** Start of Records to process **
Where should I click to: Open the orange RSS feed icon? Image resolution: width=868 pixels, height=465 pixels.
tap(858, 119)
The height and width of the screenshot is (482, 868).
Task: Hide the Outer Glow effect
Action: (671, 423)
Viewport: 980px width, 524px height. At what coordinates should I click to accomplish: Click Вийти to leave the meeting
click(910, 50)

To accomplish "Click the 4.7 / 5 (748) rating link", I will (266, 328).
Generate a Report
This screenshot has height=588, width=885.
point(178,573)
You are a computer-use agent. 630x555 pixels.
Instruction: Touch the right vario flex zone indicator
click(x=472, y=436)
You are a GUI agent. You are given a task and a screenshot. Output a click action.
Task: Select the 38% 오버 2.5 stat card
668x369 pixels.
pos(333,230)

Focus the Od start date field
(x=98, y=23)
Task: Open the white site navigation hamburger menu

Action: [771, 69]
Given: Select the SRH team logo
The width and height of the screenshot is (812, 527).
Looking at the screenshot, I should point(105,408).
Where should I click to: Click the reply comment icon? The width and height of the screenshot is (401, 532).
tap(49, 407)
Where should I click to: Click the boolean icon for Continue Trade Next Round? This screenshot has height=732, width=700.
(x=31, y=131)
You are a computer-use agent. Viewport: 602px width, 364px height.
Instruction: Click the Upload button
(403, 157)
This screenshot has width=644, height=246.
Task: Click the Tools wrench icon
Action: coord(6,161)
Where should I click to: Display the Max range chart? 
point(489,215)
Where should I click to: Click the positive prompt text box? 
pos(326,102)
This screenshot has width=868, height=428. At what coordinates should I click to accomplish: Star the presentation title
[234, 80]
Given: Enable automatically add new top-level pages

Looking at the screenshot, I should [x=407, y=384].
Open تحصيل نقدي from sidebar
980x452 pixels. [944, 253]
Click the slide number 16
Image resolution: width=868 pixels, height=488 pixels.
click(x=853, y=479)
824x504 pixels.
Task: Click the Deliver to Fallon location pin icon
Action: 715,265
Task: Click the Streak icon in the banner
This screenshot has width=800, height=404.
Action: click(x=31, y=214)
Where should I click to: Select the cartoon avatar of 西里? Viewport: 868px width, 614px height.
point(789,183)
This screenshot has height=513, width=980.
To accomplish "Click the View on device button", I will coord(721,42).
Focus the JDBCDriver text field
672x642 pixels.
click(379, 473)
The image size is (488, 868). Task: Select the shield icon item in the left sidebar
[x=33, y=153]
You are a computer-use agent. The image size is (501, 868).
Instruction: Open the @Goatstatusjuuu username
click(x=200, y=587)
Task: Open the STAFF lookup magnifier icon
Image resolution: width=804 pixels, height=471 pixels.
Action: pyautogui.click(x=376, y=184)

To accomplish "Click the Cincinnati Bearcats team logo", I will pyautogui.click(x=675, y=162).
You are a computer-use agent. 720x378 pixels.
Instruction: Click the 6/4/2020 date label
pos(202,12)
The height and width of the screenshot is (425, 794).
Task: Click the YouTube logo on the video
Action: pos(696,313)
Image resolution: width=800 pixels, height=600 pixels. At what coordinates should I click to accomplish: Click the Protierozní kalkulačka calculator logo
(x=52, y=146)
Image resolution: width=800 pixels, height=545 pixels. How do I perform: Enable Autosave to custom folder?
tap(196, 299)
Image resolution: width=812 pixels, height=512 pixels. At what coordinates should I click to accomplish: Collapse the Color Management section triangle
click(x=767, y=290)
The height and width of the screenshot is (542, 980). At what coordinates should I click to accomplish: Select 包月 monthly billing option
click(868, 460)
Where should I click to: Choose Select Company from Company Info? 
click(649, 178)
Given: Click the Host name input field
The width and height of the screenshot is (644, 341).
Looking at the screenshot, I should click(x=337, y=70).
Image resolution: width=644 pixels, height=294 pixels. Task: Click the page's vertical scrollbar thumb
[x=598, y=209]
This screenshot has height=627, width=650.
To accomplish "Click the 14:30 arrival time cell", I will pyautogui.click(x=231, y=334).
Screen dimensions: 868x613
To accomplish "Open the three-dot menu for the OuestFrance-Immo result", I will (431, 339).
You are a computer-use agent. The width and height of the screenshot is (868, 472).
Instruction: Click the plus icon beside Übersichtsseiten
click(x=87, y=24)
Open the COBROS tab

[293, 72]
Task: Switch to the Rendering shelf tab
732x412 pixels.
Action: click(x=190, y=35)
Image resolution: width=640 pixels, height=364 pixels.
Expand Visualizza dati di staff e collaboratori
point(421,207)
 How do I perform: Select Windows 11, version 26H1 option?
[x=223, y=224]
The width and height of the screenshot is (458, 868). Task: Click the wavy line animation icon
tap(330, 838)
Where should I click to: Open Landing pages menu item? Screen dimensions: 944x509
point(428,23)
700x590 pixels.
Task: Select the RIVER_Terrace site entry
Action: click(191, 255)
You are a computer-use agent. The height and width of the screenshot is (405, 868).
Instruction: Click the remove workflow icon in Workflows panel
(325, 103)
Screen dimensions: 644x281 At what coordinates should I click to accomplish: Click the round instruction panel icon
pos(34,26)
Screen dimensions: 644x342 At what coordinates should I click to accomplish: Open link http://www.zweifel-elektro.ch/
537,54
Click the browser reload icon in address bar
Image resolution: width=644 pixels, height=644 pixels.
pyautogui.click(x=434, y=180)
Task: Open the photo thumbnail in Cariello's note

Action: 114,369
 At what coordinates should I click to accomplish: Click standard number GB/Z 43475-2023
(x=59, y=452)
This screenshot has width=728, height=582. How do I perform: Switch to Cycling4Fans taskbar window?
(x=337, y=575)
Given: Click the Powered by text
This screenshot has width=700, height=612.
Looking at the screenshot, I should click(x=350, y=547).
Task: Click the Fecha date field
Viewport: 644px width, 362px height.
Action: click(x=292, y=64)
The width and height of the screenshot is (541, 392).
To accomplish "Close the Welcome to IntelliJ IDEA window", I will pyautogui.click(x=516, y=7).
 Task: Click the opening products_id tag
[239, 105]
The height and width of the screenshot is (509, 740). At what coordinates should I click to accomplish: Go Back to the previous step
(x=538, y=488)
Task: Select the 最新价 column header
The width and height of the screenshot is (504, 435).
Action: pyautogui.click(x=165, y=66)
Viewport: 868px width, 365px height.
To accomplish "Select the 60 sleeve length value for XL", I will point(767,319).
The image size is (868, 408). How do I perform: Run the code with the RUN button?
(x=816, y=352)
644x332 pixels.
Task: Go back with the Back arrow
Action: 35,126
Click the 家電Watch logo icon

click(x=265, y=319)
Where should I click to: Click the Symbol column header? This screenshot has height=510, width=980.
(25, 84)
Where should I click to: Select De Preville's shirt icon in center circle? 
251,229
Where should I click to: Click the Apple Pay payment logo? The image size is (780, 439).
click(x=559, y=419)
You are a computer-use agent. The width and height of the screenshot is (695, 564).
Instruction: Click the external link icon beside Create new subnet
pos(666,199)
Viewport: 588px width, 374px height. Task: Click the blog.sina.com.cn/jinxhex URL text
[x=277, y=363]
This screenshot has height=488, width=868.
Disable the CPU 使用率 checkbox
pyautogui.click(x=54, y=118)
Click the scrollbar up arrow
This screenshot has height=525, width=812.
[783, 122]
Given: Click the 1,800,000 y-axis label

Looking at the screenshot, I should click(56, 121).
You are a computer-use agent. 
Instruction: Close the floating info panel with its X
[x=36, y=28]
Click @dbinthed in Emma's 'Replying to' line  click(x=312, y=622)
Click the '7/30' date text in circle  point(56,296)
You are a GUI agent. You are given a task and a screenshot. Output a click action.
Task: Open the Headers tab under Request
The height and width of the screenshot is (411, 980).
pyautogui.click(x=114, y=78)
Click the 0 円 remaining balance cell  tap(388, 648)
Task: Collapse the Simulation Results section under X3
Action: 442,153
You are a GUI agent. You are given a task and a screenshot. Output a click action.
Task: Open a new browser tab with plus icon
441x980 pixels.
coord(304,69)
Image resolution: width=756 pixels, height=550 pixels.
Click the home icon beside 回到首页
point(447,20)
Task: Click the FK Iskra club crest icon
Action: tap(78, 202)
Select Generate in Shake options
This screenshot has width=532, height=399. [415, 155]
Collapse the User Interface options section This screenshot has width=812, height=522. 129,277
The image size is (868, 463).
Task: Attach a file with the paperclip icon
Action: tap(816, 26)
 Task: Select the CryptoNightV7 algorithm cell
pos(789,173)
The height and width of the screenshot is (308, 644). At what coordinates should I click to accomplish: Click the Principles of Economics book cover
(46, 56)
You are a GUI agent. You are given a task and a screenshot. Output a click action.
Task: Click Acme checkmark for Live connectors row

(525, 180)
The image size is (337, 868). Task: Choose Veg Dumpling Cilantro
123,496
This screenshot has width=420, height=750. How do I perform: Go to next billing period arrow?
** End of Records to process **
■ Written request
Retype the part of the data that opens with the line containing "The image size is (488, 868)." and closes with the line containing "will pyautogui.click(x=675, y=162).", including both of those lines.

■ Solution to this problem
The image size is (488, 868). Task: Select the shield icon item in the left sidebar
[x=33, y=153]
You are a computer-use agent. The image size is (501, 868).
Instruction: Open the @Goatstatusjuuu username
click(x=200, y=587)
Task: Open the STAFF lookup magnifier icon
Image resolution: width=804 pixels, height=471 pixels.
Action: pyautogui.click(x=376, y=184)

To accomplish "Click the Cincinnati Bearcats team logo", I will pyautogui.click(x=675, y=162).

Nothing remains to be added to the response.